A popular way of visualizing the content of a corpus is to build a word cloud. There aren't many conclusions you can draw from word clouds, but they're nonetheless amusing.

First, we build the word cloud of the entire corpus, without pruning any words.

from collections import Counter

from IPython.display import Image
from wordcloud import WordCloud

import haikulib.eda.colors
from haikulib import data, nlp, utils

bag = data.get_bag_of("words", add_tags=False)
del bag["/"]
wordcloud = WordCloud(
    max_words=500, width=1600, height=900, mode="RGBA", background_color=None
).generate_from_frequencies(bag)

wordcloud.to_file("all-words.png")

We can see some of the interesting bits, but they're overwhelmed by words like "a", "the", "in", and "and". These words are called "stop words", and we should remove them.

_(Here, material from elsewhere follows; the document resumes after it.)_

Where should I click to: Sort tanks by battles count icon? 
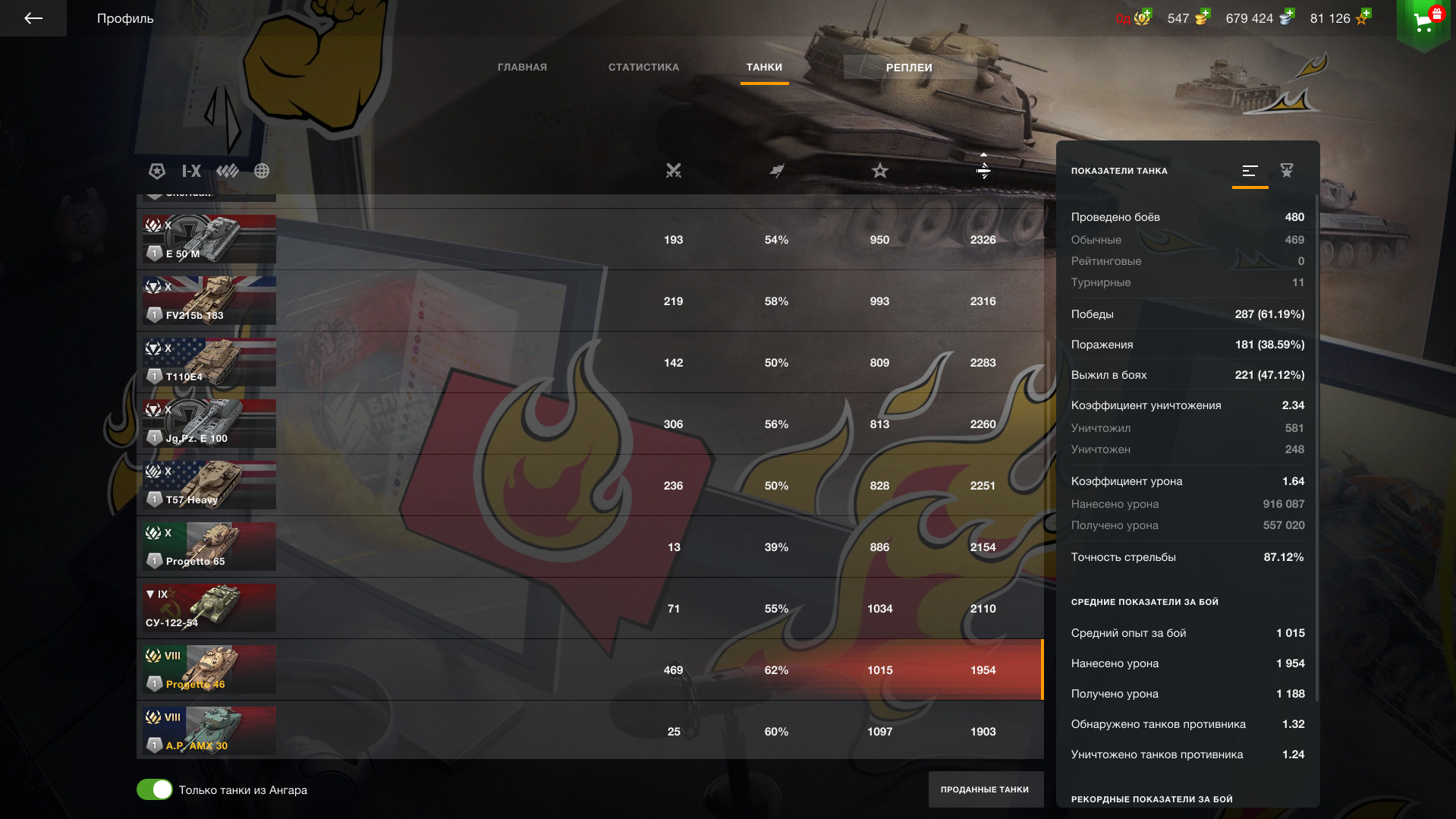pyautogui.click(x=674, y=171)
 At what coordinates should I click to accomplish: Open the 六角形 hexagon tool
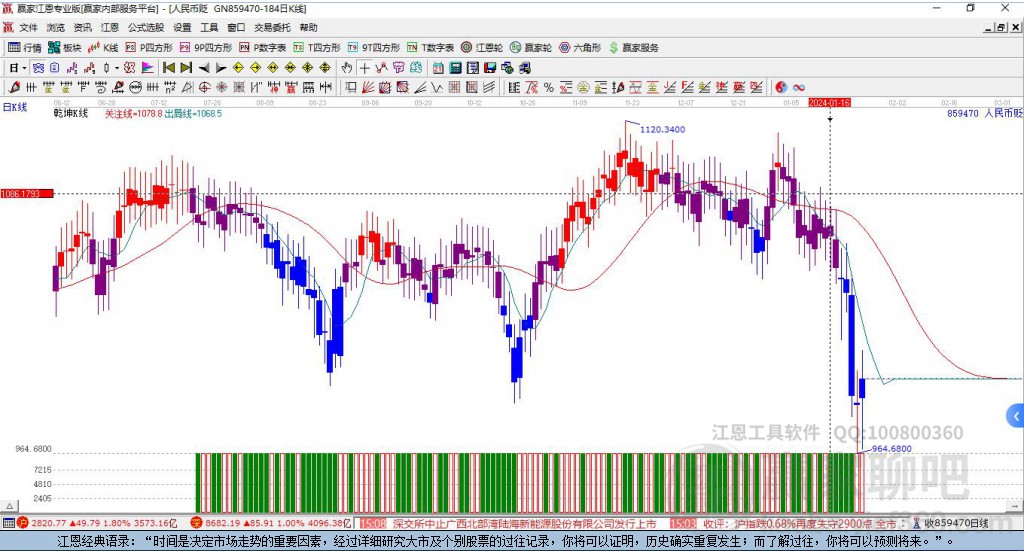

word cloud with stop words — Word cloud with stop words

bag = {k: v for k, v in bag.items() if k not in nlp.STOPWORDS}

wordcloud = WordCloud(
    max_words=500, width=1600, height=900, mode="RGBA", background_color=None
).generate_from_frequencies(bag)

wordcloud.to_file("without-stopwords.png")

The results are much more interesting. The resulting word cloud follows my preconceived notions about haiku, and in this particular case, they seem to be supported by evidence.

word cloud without stop words — Word cloud without stop words

Another set of word clouds I'd like to make is the occurrence of flora and fauna in the haiku corpus.

# Form a list of haiku without the `/` symbols.
df = data.get_df()
corpus = []

for haiku in df["haiku"]:
    corpus.append(" ".join(haiku.split("/")))

flower_names = data.get_flowers()
animal_names = data.get_animals()

color_counts = Counter()
color_values = dict()
_df = haikulib.eda.colors.get_colors()
for _, row in _df.iterrows():
    color = row["color"]
    color_counts[color] = row["count"]
    color_values[color] = row["hex"]

flowers = Counter()
animals = Counter()

for haiku in corpus:
    # Update the counts for this haiku.
    flowers.update(nlp.count_tokens_from(haiku, flower_names, ngrams=[1, 2, 3]))
    animals.update(nlp.count_tokens_from(haiku, animal_names, ngrams=[1, 2, 3]))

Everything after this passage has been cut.